• **WORK TO DO**: List each line in the entries below that contains the word "dropdown". Case matters.

• **DATASET RECORDS**:
▼

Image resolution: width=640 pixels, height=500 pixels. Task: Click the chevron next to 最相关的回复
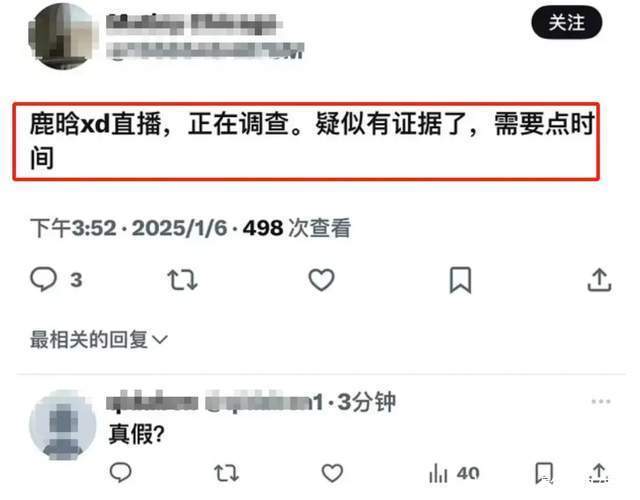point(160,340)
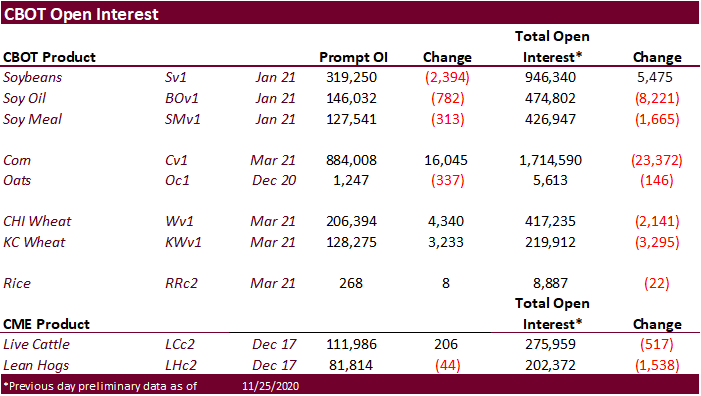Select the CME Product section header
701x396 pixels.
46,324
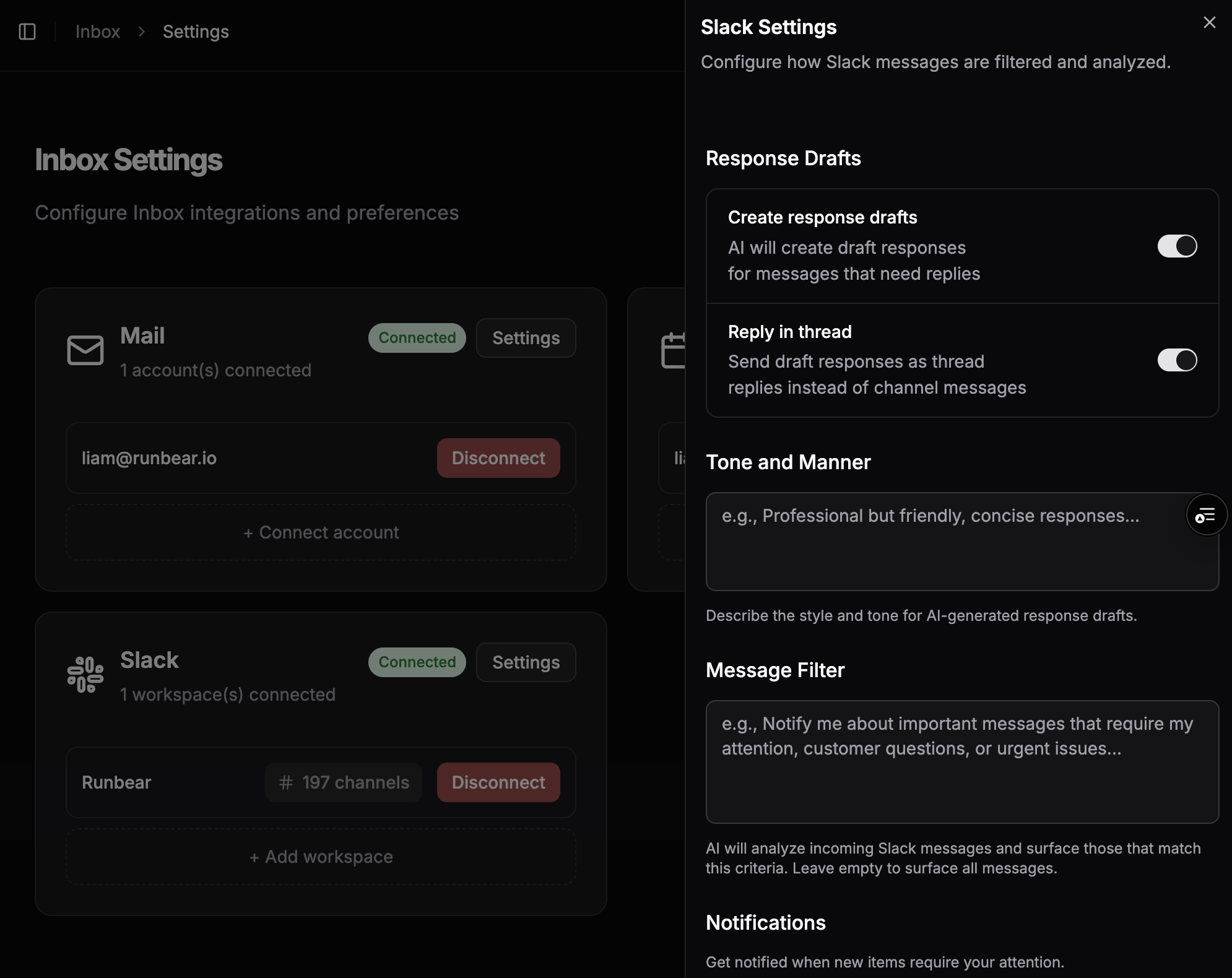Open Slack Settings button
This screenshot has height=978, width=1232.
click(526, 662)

▲
▼

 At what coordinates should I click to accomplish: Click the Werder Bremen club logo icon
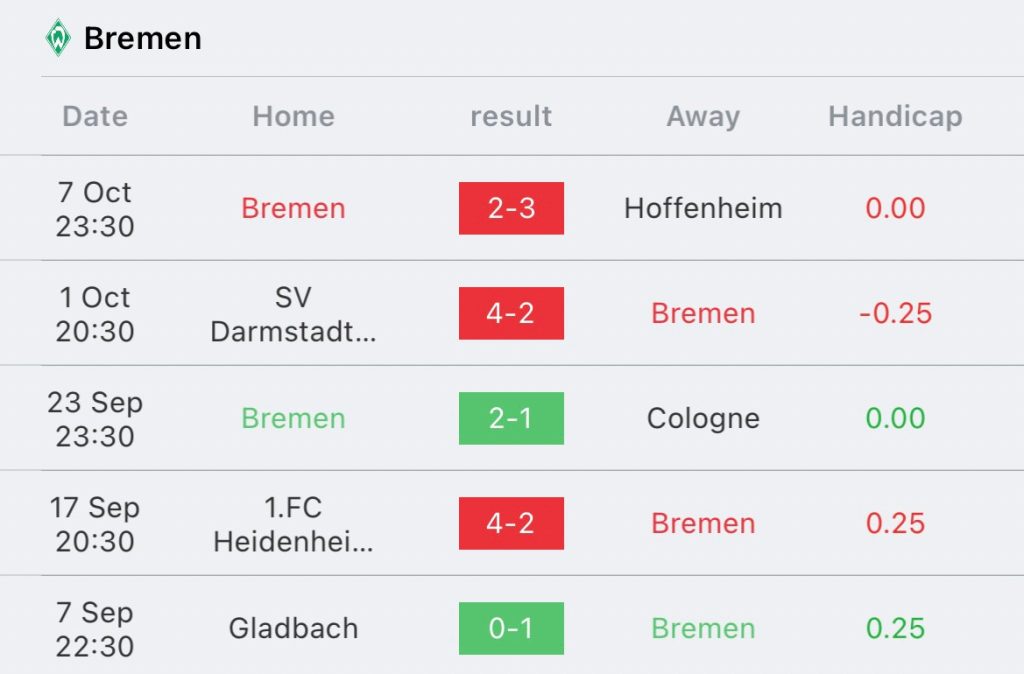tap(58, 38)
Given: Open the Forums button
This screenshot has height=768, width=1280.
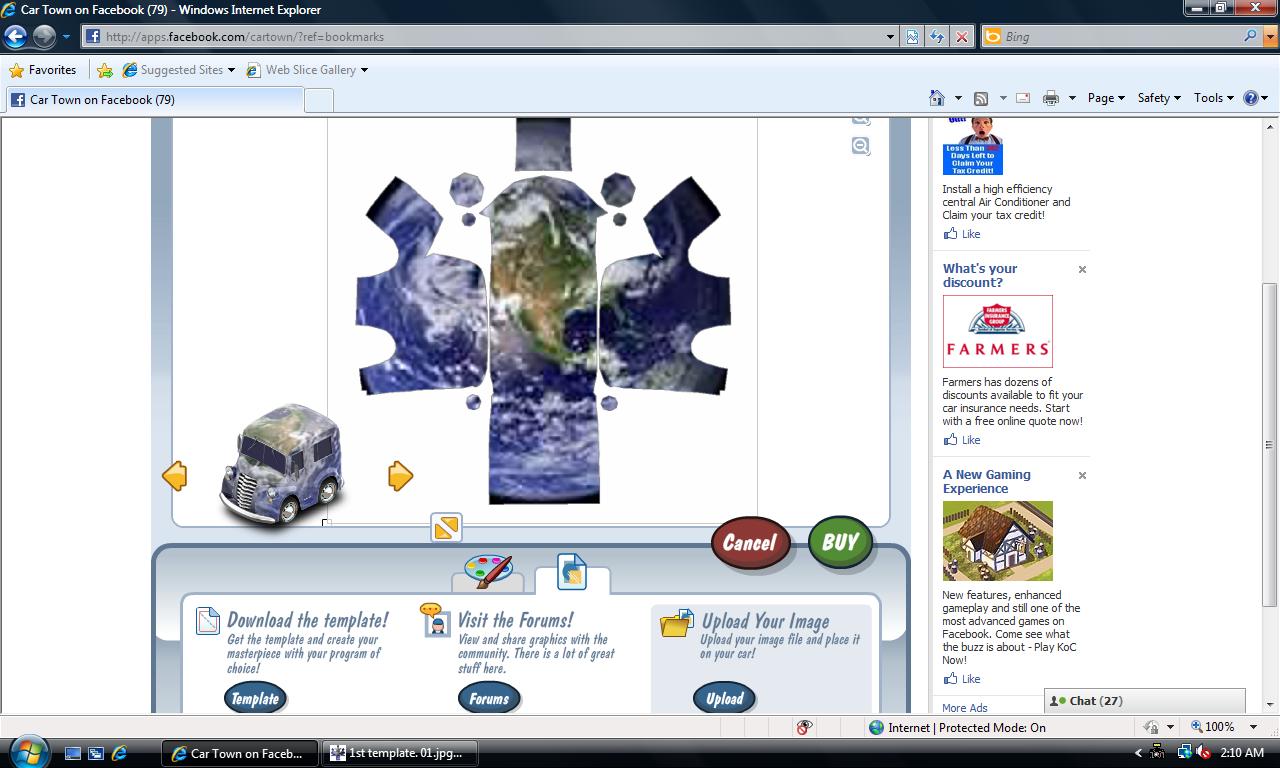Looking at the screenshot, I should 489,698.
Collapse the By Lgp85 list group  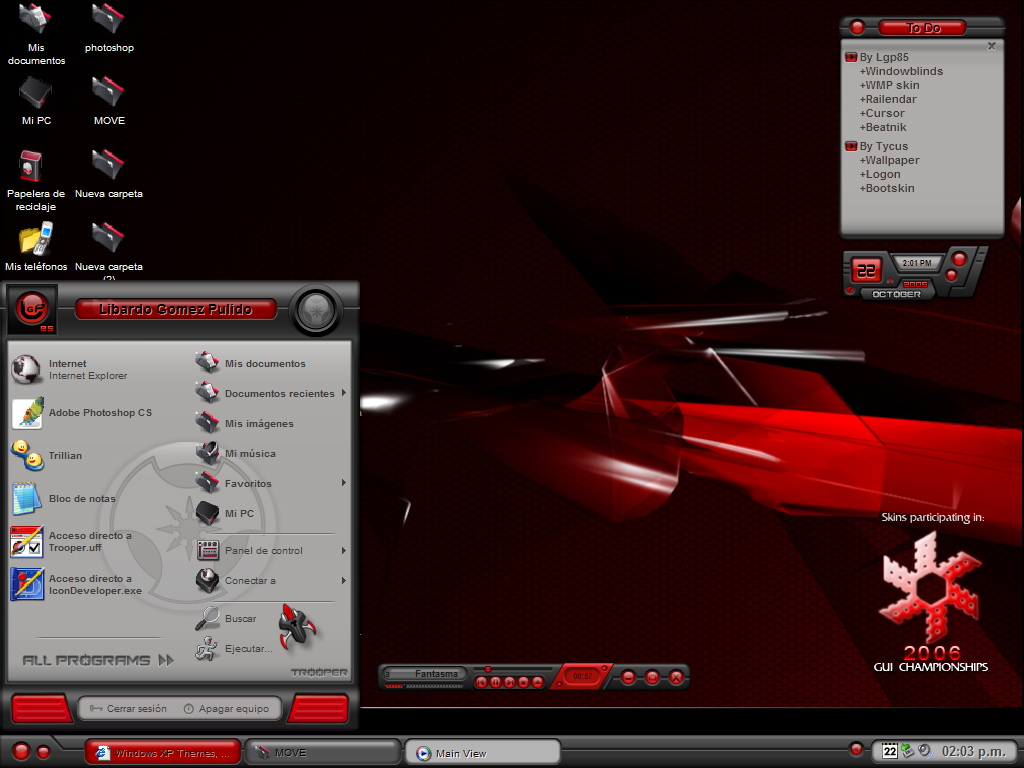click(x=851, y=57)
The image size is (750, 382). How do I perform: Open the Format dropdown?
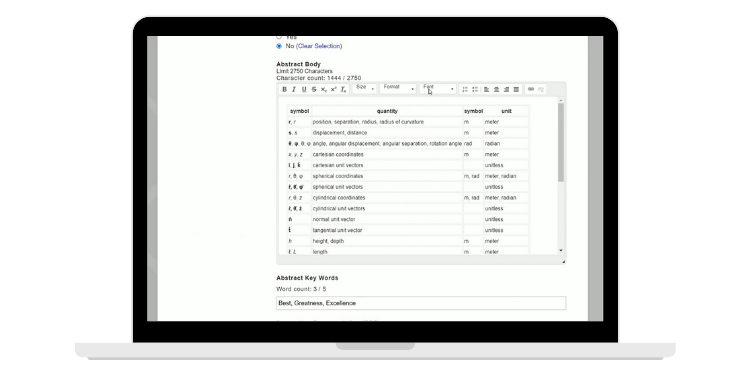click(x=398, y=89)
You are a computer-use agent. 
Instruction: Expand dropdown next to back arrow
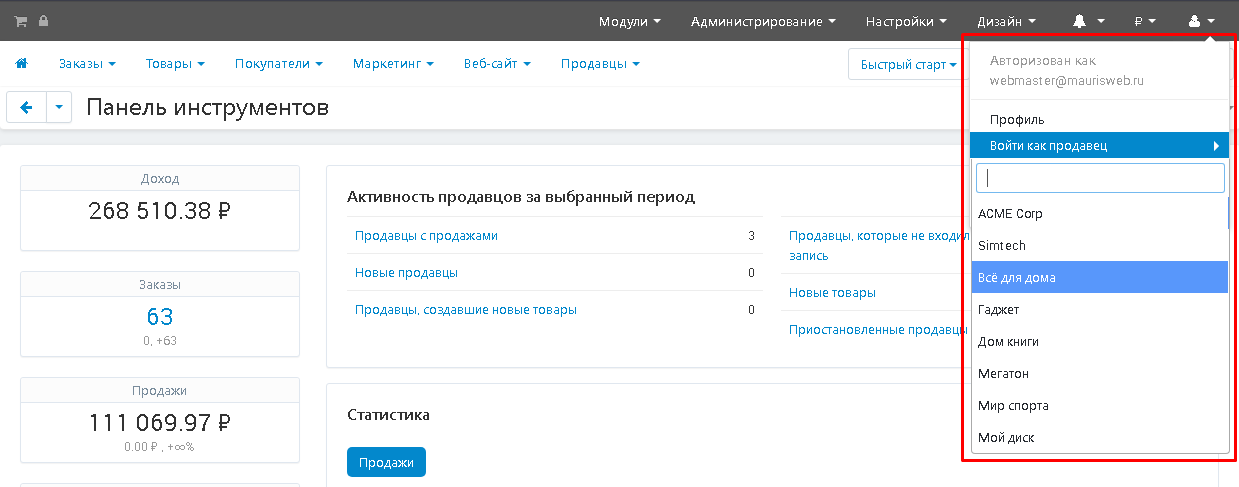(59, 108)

▲
▼

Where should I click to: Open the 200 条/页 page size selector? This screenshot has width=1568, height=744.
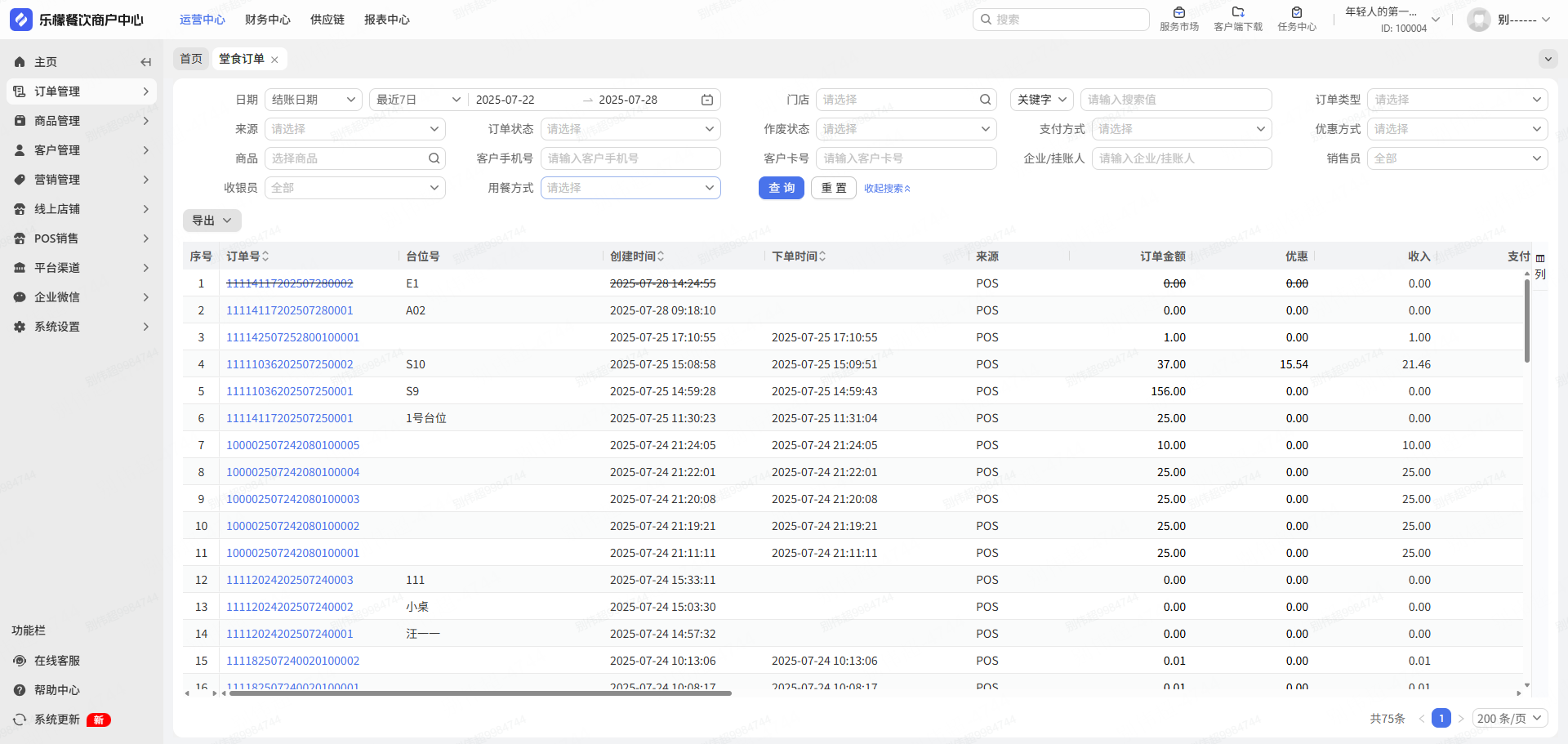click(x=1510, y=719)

▲

• **ANSWER TO THE TASK**:
The image size is (750, 382). How do I perform: Open the Format dropdown?
Instruction: Expand dropdown next to back arrow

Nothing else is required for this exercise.